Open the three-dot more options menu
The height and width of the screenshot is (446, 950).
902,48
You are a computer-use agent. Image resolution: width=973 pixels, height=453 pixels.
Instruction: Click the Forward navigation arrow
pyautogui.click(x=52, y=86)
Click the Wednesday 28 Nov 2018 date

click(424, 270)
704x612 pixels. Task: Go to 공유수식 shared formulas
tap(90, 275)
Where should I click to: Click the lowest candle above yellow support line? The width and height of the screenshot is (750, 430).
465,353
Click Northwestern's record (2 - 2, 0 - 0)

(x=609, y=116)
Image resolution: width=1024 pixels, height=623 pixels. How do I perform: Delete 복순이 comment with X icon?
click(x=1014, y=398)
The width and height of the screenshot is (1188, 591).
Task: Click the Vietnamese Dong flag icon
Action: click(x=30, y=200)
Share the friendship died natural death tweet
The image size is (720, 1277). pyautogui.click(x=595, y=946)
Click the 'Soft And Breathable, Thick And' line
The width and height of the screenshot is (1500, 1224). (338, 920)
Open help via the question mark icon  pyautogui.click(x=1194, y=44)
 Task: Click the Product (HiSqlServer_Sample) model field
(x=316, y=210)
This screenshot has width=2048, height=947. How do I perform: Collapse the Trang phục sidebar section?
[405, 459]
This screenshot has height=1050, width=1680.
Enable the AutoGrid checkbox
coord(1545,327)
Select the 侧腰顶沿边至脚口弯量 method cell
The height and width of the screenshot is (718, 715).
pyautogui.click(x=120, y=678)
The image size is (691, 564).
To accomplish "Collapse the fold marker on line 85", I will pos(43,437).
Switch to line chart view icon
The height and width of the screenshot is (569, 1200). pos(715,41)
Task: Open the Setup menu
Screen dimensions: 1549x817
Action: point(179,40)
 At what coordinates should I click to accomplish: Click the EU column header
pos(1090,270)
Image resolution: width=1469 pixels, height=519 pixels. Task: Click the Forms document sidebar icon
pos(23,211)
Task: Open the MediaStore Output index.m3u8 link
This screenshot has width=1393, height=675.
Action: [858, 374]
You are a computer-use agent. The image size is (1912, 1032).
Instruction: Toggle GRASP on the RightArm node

====

Work order = Return, in full, every line of these entries that holds "menu".

Response to the exercise =
Open the three-dot more options menu
Task: Open the Setup menu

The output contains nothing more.